Mental tedium is a relative luxury: it's still clean indoor work with a predictable income, and thus far preferable compared to many other options like planting rice (literally backbreaking), working in a factory repeating exactly the same physical motion over and over, scavenging through garbage, etc.

The broader point, though, is while people in the West bemoan outsourcing to poor countries as exploitative etc (and it can be!), even these "shit" jobs can be transformational. BPO has propelled literally millions of people into the middle class in both India and the Philippines.


RE: your first paragraph:

Yeah, I mean I sort of get it. But if I really had to choose between the mental tedium of labeling data (which I end up doing quite a bit of myself) vs. backbreaking outdoor work, or something like repetitive food service prep... I’d pick the latter every single time.

At least for me, data labeling is just brutally mind numbing and draining.


> But if I really had to choose between the mental tedium of labeling data (which I end up doing quite a bit of myself) vs. backbreaking outdoor work, or something like repetitive food service prep... I’d pick the latter every single time.

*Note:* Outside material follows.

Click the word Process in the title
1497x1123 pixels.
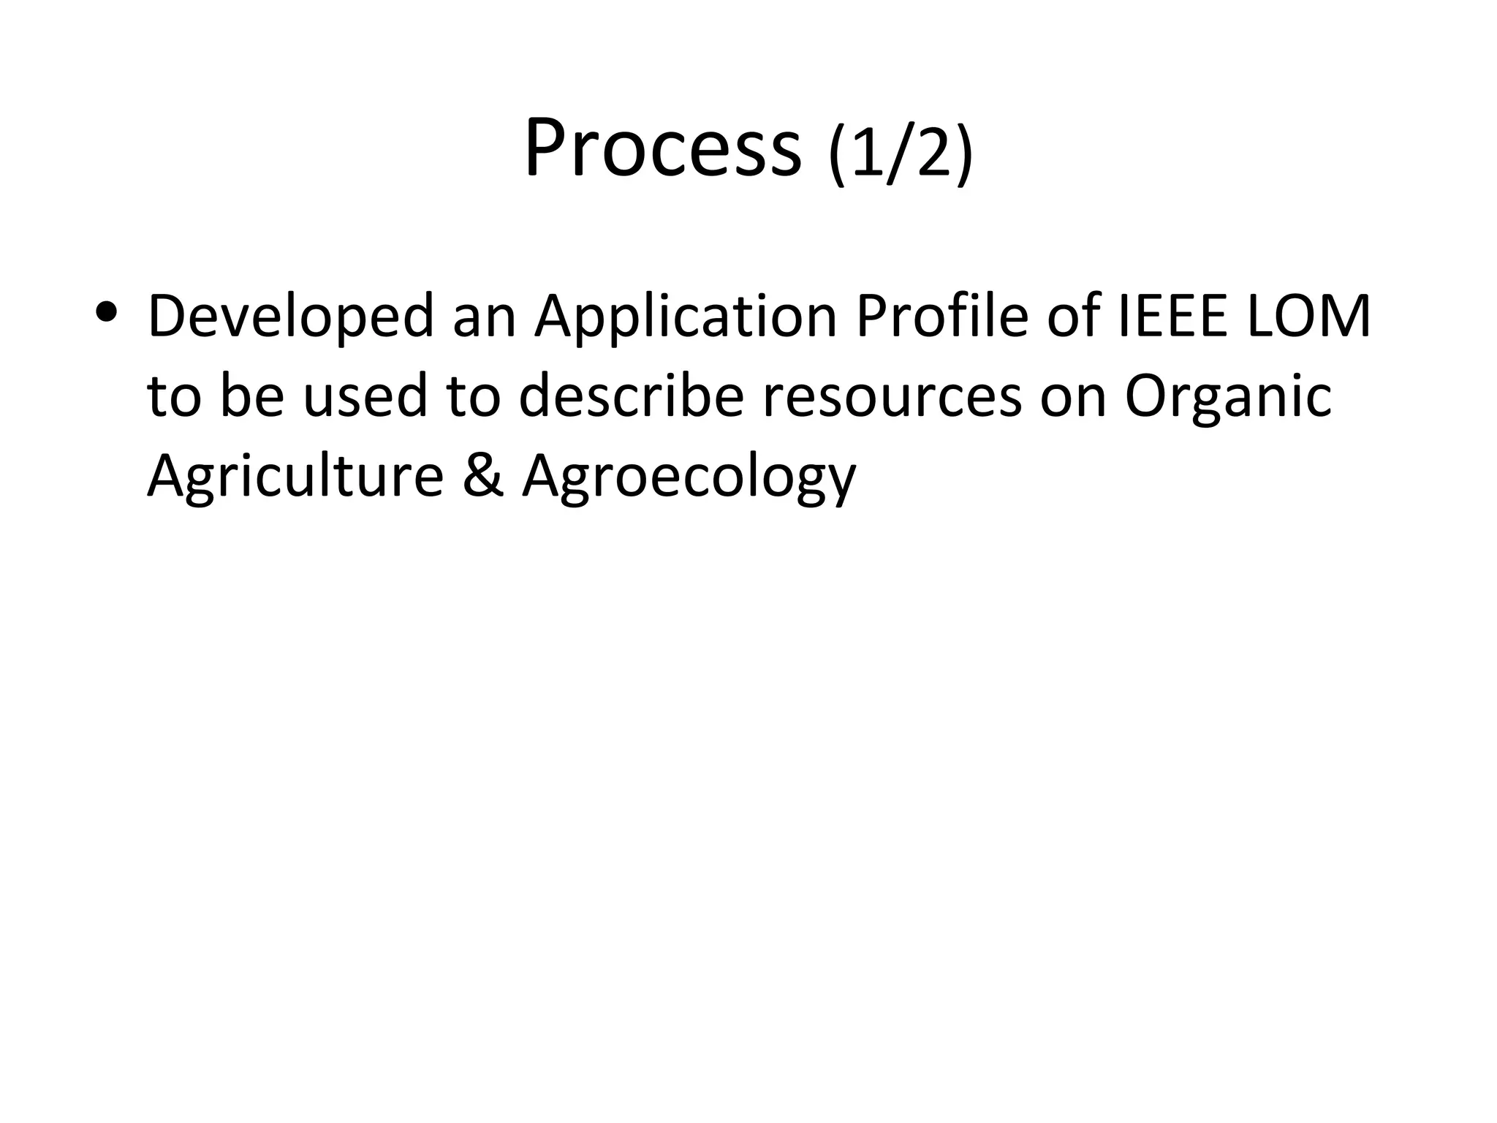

In developing countries, status is an important element which people in developed nations may not think about. For example, how many derogative terms can you rattle off for people who labor in the heat of the sun all day? In the U.S. we have "redneck." There are worse terms for people of other races and nationalities in the region. In the U.S. these terms are a bad joke, in the Philippines, this is life. In the Philippines, skin whitening products are a big seller because dark skin is associated with the poor and laborers (the "Mestizo" has light skin which traces back to relatively well off Spanish heritage.)

You might choose outdoor work, but you have to understand the culture to understand why their choices might be different than yours.


Interestingly, in the US the skin color status has switched when most jobs went indoors (both white and blue color work). Tanning became a status for people with lots of leisure time.


Have you ever spent a long time doing backbreaking work? I assume the real issue is after years when your body is trashed.


I'm a software engineer at Scale and the author of this blog post.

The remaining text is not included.